The Belly Button Film
This film has been a cult classic in my family for years. I still find it one of the most bizarre movies ever.
It’s also an example of one of those films that randomly ends up in a family’s possession and loses all trace of its original owner, but somehow remains intact over the years, now passed on to the next generation. This film comes from an unspecified date in the 1960s, courtesy of my mom, Kate. Here’s what she has to say:
I met this filmmaker/photographer years ago at the San Francisco Zoo. You know the deal, through a friend of a friend of a friend. He called me for a date or two or three. Coincidentally, I was enrolled in a film class at the local junior college and our final assignment was to make a Super 8 film. Did I know one iota about making a film? No. Did I really like this guy? Well, er, no. Did he offer to give me his Belly Button film for my final project? Of course.

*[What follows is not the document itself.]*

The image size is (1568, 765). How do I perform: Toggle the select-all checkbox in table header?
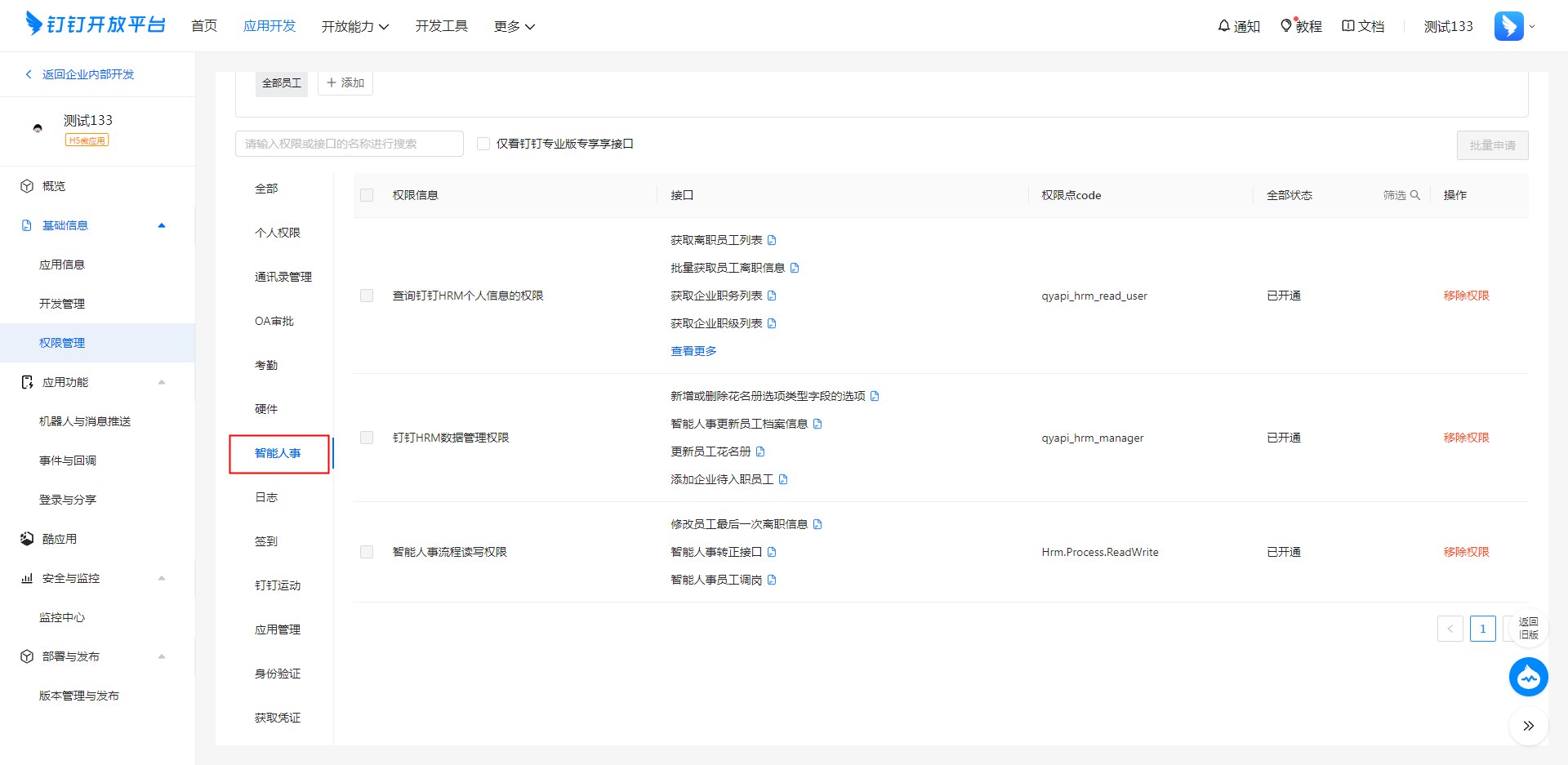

We had planned a long hike and he brought me the film before we left. During the hike he made his designs known to me. Desperate for a solution to his amorous intentions I introduced him to a Bay Leaf Trip, promising him a high of all highs. I picked a handful of bay leaves, crushing and rolling them in my hands until the oil was released. I told him to take three big whiffs. Within moments, his sinuses were blown out, his eyes tearing, and the sneezes kept on coming. Problem solved!
I showed my film to the class. The instructor LOVED it, asked how I made it ( I made up something) and wanted me to enter it in a Film Contest. I had to say no, since I was, well, shy.
I never saw the bay leaf filmmaker again. I hear he is quite a famous photographer in SF.
Unfortunately, the filmmaker’s name has been lost. But his navel lives on.